A mass of material gathered by myself and David Loepp, with crucial input from an American lady called Karon von Gerhke who was a long-term contact of Yuri Shvets – the ‘SHVEZ’ referred to in the passage – was drawn by me to the attention of Owen’s team. It included the full text of the ‘documents countersigned by Bukowsky, Gordievsky, Svorov and Palombo’ (Vladimir Bukovsky, Oleg Gordievsky, ‘Viktor Suvorov’ aka Vladimir Rezun, and Louis Palumbo – the last three all connected to British/American intelligence agencies.) This contains a collection of garbage allegations even more ridiculous than those I already discussed.
Almost all the crucial evidence was suppressed by Owen and his team.
The piece I originally posted on 'European Tribune', together with further pieces I posted on that site in 2008-9 containing a lot of material still currently relevant, together with some mistakes, is at http://www.eurotrib.com/user/uid:1857/diary.
Other relevant material is included in three pieces which David Loepp and I wrote jointly following Scaramella’s conviction in the second ‘aggravated calumny’ case against him in November 2012 are on his page at the site, at http://www.eurotrib.com/user/de%20Gondi/diary .

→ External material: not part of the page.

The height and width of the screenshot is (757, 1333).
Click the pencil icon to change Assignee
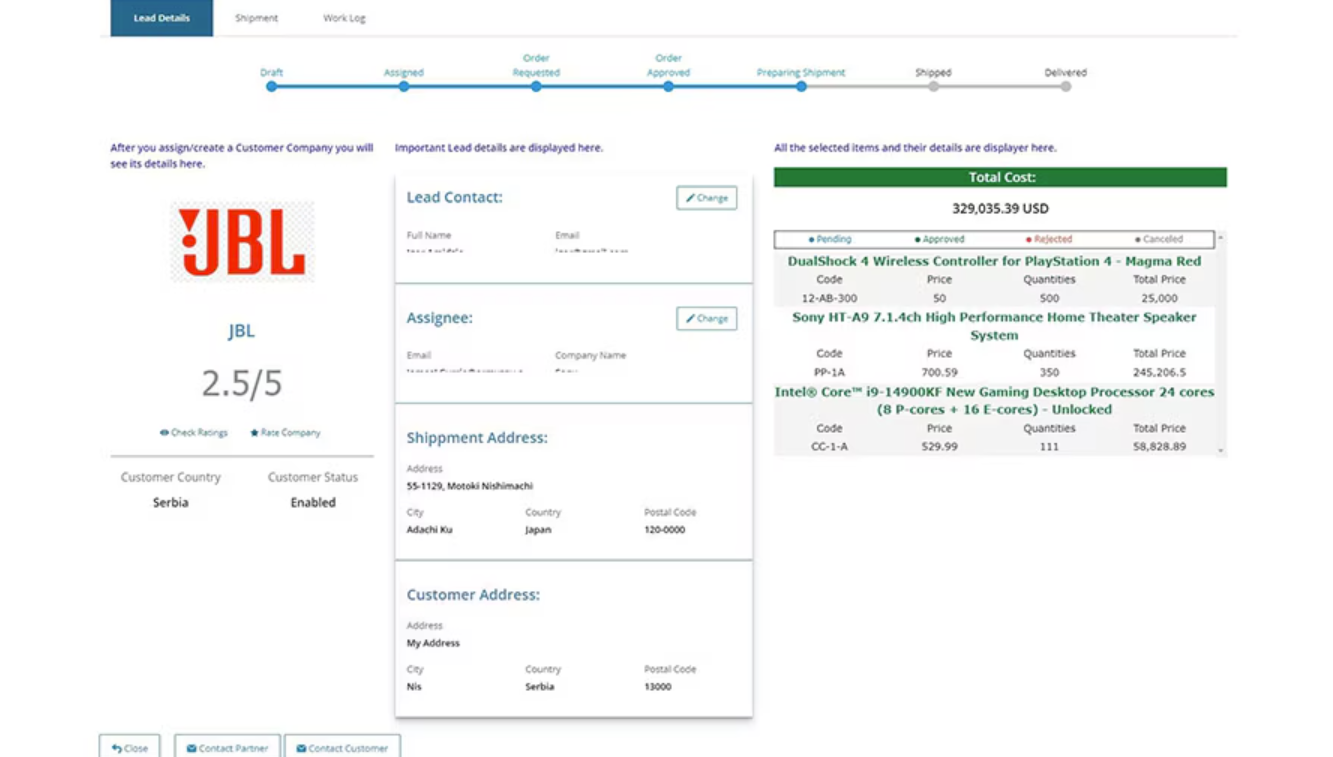point(693,318)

Posted by: David Habakkuk | 10 December 2017 at 12:29 PM
LeaNder, don't have a clue. Between ignorance and the endemic American handicap of innocence, can't know. She is too dodgy for anybody to believe her proto-tabloid versions of events, BUT [!!!] the dates (she would have been a young woman when Bulow was active), plus something about the intensity of her description of him are attention getting and make for a qualified suspension of disbelief on that subject.
Apologies for cluttering a thread containing David Habakkuk's content rich posts.
Posted by: rjj | 10 December 2017 at 02:47 PM
Trump manages to attract critics from all walks of life. No need to single any one out.